* BEGIN SUPPLIED INFORMATION *

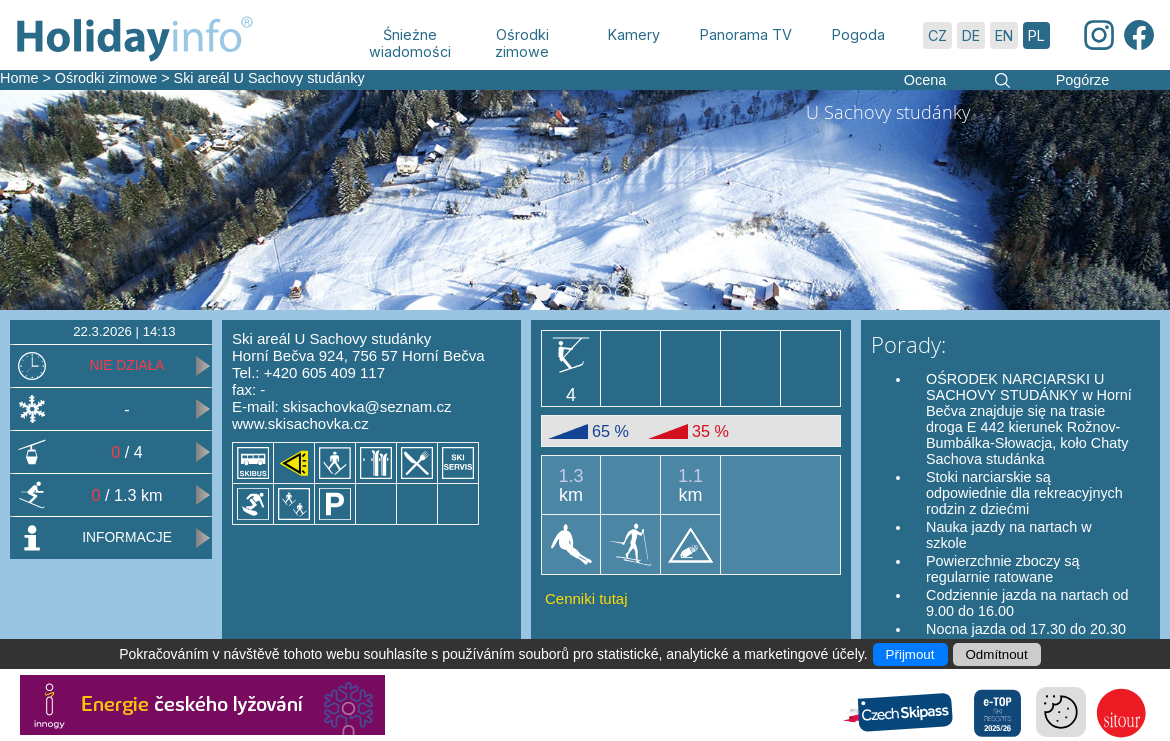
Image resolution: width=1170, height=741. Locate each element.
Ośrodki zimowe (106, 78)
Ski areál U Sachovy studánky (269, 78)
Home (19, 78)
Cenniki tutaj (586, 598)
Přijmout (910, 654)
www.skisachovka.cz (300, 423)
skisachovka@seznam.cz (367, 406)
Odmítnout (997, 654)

* END SUPPLIED INFORMATION *

YOUR TASK | Count how many of the lines above contain the string "skisachovka", with case counting. Reply with the number alone.

RESPONSE TO THE TASK | 2